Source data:
- - - - - - -

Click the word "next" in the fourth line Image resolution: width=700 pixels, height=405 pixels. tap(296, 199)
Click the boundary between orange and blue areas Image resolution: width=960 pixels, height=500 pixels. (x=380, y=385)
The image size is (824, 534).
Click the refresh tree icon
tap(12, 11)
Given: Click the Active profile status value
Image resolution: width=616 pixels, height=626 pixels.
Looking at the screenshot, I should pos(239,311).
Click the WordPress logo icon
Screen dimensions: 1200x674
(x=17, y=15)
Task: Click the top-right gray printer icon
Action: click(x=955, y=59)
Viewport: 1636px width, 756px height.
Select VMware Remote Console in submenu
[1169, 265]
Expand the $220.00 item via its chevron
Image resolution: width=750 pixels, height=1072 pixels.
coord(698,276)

- - - - - - -

# PROBLEM TO WORK ON
Every line above from the line with "Click the refresh tree icon" to the line with "Given: Click the Active profile status value" is wanted, ends included; write them out exactly and add no other line.

# ANSWER TO THIS PROBLEM
Click the refresh tree icon
tap(12, 11)
Given: Click the Active profile status value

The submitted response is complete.